Kinky as this is, it has nothing on Fallaci’s next circle of cultural diversity – the weirdly masochistic pleasure European leaders get out of talking themselves down and talking Islam up. Beginning with the German foreign minister Hans-Dietrich Genscher at the 1983 Hamburg Symposium for the Euro-Arab Dialogue, Signora Fallaci rounds up a quarter-century’s worth of westerners who’ve insisted that everything you know was invented by Islam: paper, medicine, sherbet, artichokes, on and on and on…
Always clever, the Muslims. Always at the top. Always ingenious. In philosophy, in mathematics, in gastronomy, in literature, in architecture, in medicine, in music, in law, in hydraulics, in cooking. And always stupid, we westerners. Always inadequate, always inferior. Therefore obliged to thank some son of Allah who preceded us. Who enlightened us. Who acted as a schoolteacher guiding dim-witted pupils.
This, it seems to me, is the most valuable contribution of Oriana Fallaci’s work. I enjoy the don’t-eat-your-sexual-partner stuff as much as the next infidel, but the challenge presented by Islam is not that the cities of the western world will be filling up with sheep-shaggers. If I had to choose, I’d rather Mohammed Atta was downriver in Egypt hitting on the livestock than flying through the windows of Manhattan skyscrapers. But he’s not.
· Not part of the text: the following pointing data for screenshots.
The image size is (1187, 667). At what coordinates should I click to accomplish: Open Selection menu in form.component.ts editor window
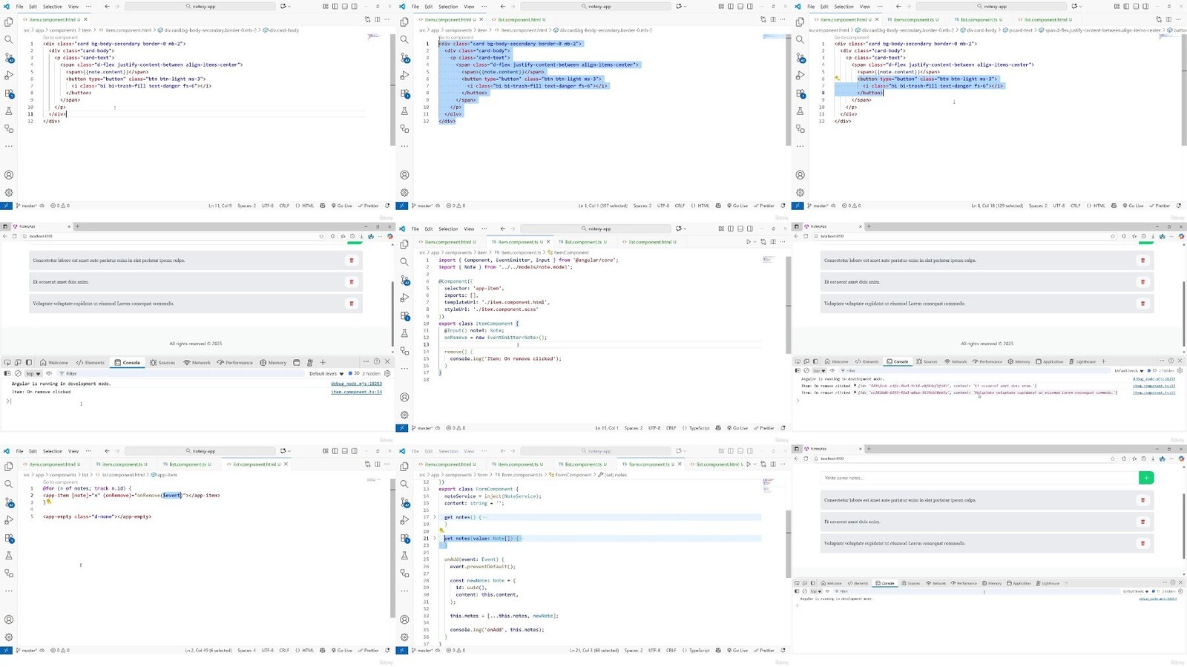(x=448, y=451)
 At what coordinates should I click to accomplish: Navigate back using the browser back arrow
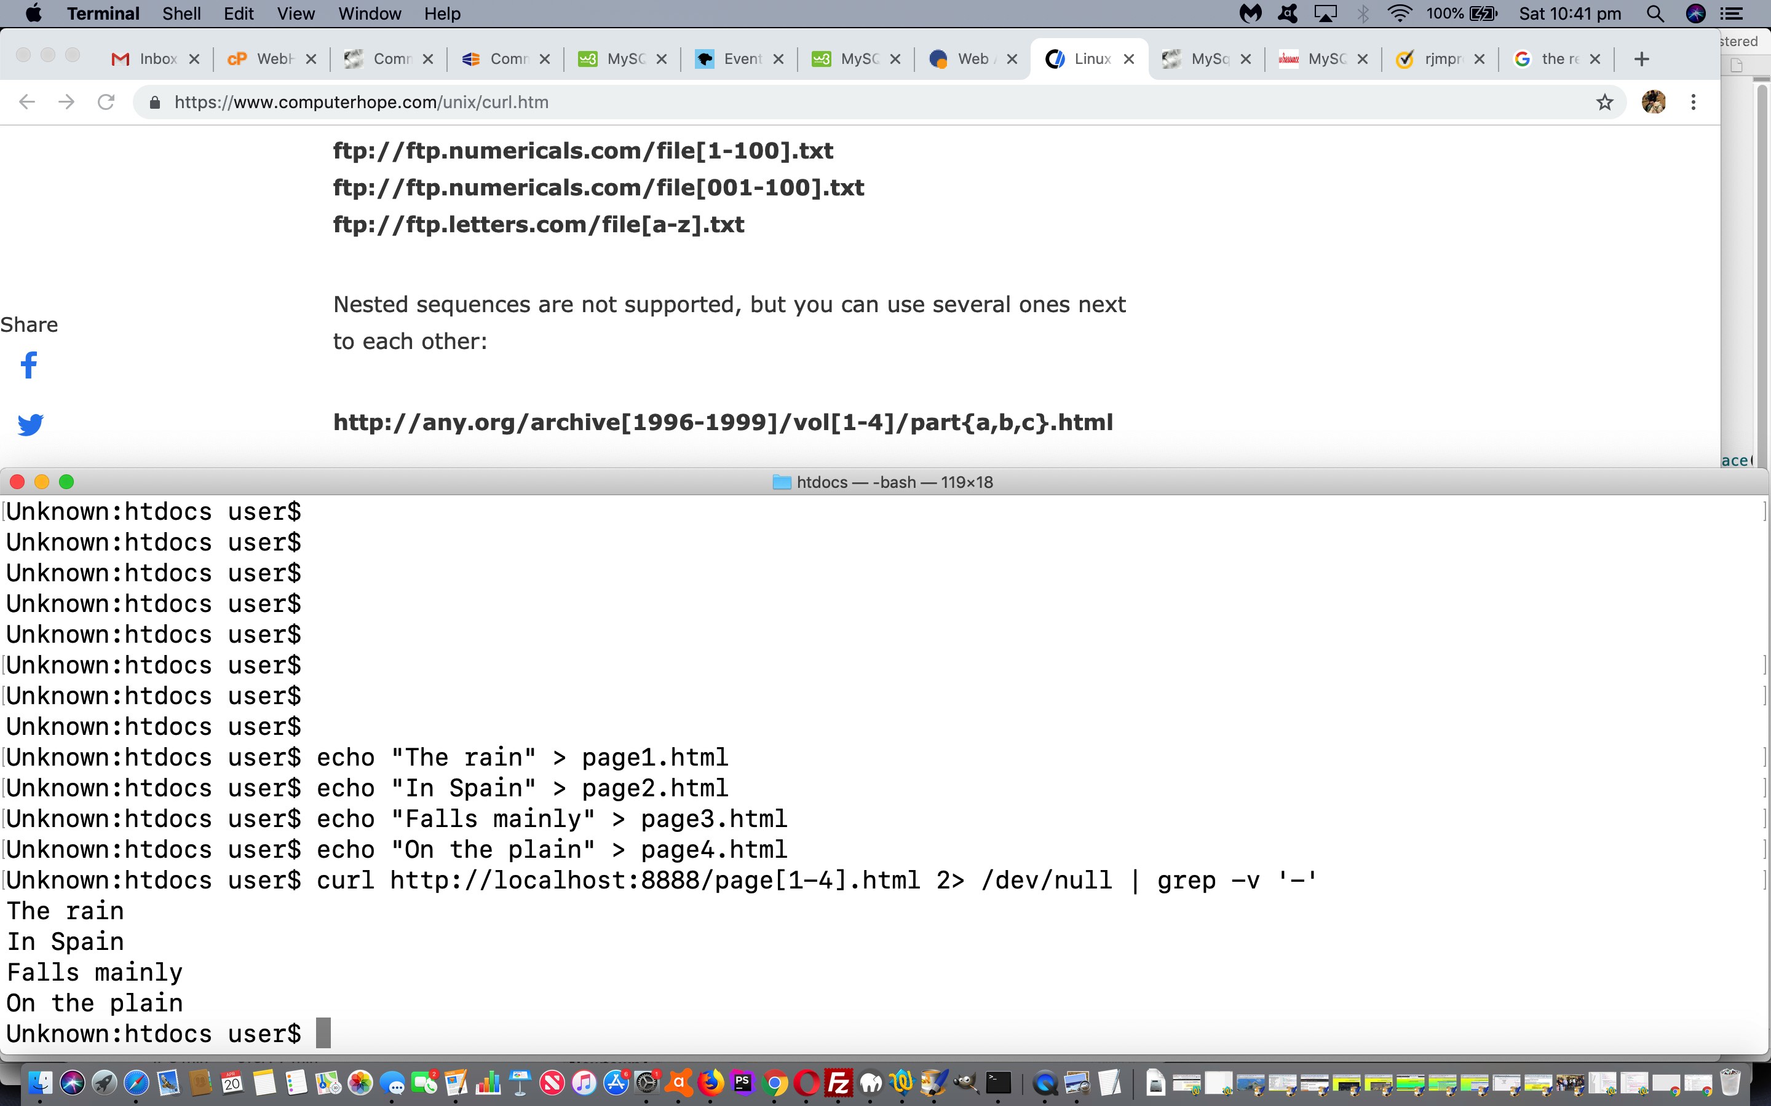point(26,102)
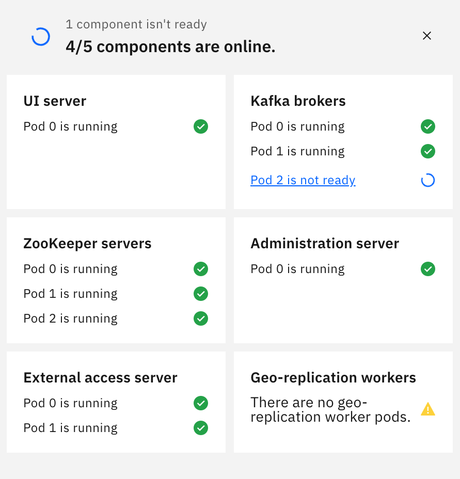This screenshot has height=479, width=460.
Task: Click '1 component isn't ready' text
Action: pyautogui.click(x=136, y=24)
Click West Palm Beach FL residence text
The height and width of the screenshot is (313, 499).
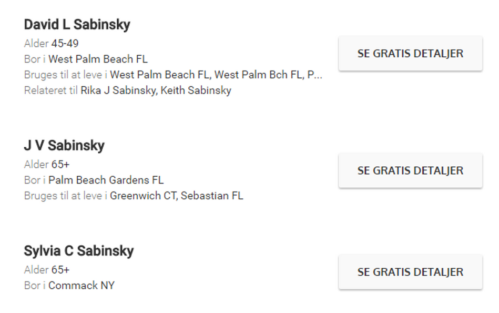click(98, 59)
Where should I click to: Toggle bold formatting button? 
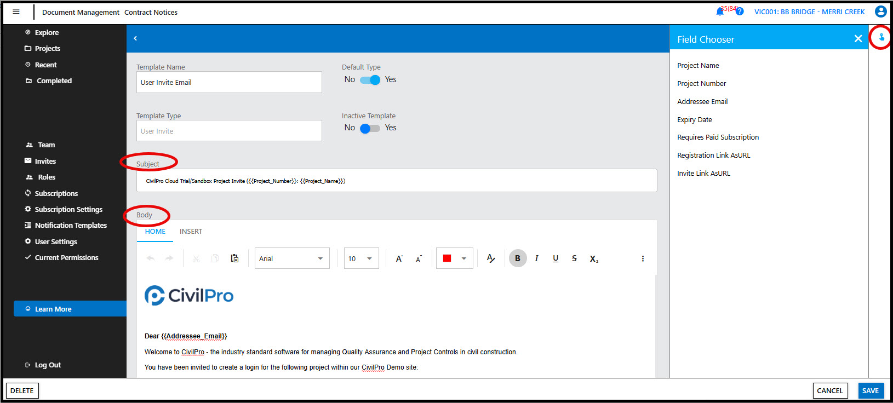pos(518,258)
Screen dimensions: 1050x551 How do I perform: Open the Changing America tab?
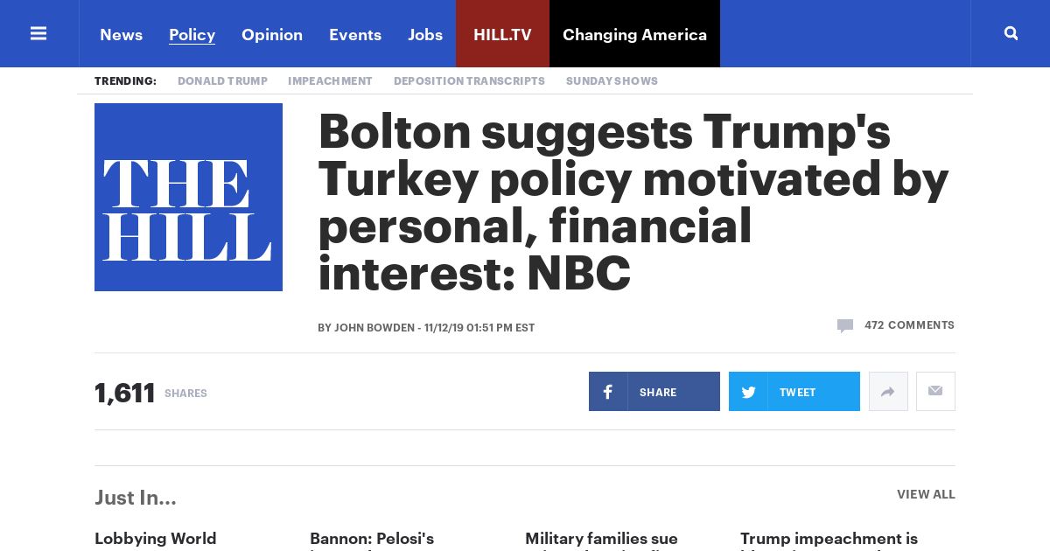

And one reason why westernized Muslims seem so confident is that Europeans like Herr Genscher, in positing a choice between a generalized “Islam” and “the west”, have inadvertently promoted a globalized pan-Islamism that’s become a self-fulfilling prophecy. After all, Germany has Turks, France has Algerians, Britain has Pakistanis, the Netherlands has Indonesians. Even though they’re all Muslims, the differences between them have been, historically, very significant: Sunni vs. Shia, Arab Islam vs. the more moderate form prevailing in Southeast Asia.
Once upon a time we used to understand this. I’ve noticed in the last few years that, if you pull any old minor 19th-century memoir off the shelf, the en passant observations about Islam seem more informed than most of the allegedly expert commentary that appeared in the year after 9/11. For example, in Our Crisis: Or Three Months at Patna During the Insurrection of 1857, William Tayler wrote:
With the Soonnees the Wahabees are on terms of tolerable agreement, though differing on certain points, but from the Sheahs, they differ radically, and their hatred, like all religious hatred, is bitter and intolerant. But the most striking characteristic of the Wahabee sect, and that which principally concerns this narrative, is the entire subservience which they yield to the Peer, or spiritual guide.
Mr Tayler, a minor civil servant in Bengal, was a genuine “multiculturalist”. That’s to say, although he regarded his own culture as superior, he was engaged enough by the ways of others to study the differences between them. By contrast, contemporary multiculturalism absolves one from knowing anything about other cultures as long as one feels warm and fluffy toward them.